Tommy Fleetwood at the 2021 Arnold Palmer Invitational. (Reinhold Matay-USA TODAY Sports)
The Tag Hauer Connected Golf Edition comes in a large box that contains two bands. One is golf-themed in white with green trim, while the other is all black. On your wrist, it feels more substantive than ordinary golf GPS watches. It is thick, but the bands have a suppleness and the watch itself has a gentle heft on your wrist. The body is made from titanium, the sapphire screen is scratch-resistant, it is water-resistant to 50 meters and the adjustable clasp opens and closes quickly.
Wearers can choose from a variety of watch face styles and quickly change them anytime. Some look like multi-faced chronographs, while others look like classic Tag Hauer watch faces. There are also modular and customizable faces that let you see elements like appointments, weather and daily step count.
Tag Hauer Connected Golfer Edition watch. (Tag Hauer)

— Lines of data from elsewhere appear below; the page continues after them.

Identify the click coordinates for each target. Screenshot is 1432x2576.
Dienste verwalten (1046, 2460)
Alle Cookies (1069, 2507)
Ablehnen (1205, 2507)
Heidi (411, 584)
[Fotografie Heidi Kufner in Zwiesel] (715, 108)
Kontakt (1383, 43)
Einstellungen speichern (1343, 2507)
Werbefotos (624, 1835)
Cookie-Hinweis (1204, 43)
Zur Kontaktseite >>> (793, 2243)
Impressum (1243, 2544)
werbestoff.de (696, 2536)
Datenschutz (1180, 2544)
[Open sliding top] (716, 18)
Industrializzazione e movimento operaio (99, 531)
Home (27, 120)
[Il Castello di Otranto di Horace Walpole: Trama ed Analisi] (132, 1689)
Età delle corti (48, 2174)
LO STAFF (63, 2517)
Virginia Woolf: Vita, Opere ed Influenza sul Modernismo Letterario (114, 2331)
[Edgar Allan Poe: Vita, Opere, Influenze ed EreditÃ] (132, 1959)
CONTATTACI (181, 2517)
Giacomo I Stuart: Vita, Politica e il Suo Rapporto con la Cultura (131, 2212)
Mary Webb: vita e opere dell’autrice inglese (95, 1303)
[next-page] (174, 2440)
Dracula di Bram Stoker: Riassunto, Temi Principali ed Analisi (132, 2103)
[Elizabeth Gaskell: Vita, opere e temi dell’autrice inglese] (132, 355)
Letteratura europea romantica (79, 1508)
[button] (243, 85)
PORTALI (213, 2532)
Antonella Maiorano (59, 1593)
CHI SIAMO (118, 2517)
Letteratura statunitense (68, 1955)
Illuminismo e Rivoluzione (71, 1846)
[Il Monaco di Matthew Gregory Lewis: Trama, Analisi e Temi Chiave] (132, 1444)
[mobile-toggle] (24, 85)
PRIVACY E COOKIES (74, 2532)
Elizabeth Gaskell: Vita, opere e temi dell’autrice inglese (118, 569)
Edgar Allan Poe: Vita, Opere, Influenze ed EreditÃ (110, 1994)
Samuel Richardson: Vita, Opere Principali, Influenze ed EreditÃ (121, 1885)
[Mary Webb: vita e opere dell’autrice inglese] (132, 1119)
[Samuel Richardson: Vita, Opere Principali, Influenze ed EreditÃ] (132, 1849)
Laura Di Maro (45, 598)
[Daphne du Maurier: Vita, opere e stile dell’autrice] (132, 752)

The Tag Hauer Connected Golf Edition also acts as a golf GPS watch. It has its own GPS system, so even without your phone, it can display color renderings of holes and green complexes, as well as the distance to greens and hazards on over 39,000 courses worldwide. Its touchscreen makes it easy to see the hole features in greater detail, and the hole diagrams are among the most detailed and easiest to read in the industry.
They should be: The Tag Hauer Connected Golf Edition costs $2,550.
According to Tag Hauer, the Connected Golf Edition’s battery can last up to 25 hours after it is fully charged, but using the GPS feature while you play golf will drain the battery faster. The company claims that a four-and-a-half-hour round of golf will drain about 60 percent of the battery if you use the watch’s GPS, so it will not last for an entire 36-hole day. However, you can link the Connected Golf Edition with your phone and have it use your smartphone’s GPS to save some battery life.
The obvious and fair question to ask is simple: With so many other golf GPS watches out there for about one-tenth the price, who is buying this?
The answer is a golfer who loves timepieces, obviously, but Tag Hauer is marketing the Connected Golf Edition squarely at young, successful people who want the features and conveniences of a modern smartwatch with the cachet of a luxury brand. You can see someone wearing an Apple Watch or Fitbit everywhere, and on the course you see units from Garmin and SkyCaddie. Tag Hauer’s Connected Golf Edition is for people who want a modern timepiece that will look great in a suit, be at home in the gym and still provide help on the golf course.
The Tag Hauer Connected Golf Edition is not for everyone. By definition, luxury items never are. But as more and more people who are tech-savvy gravitate towards golf, the Tag Hauer Connected Golf Edition watch may be one of the first of many golf-themed smartwatches we see come from luxury timepiece makers.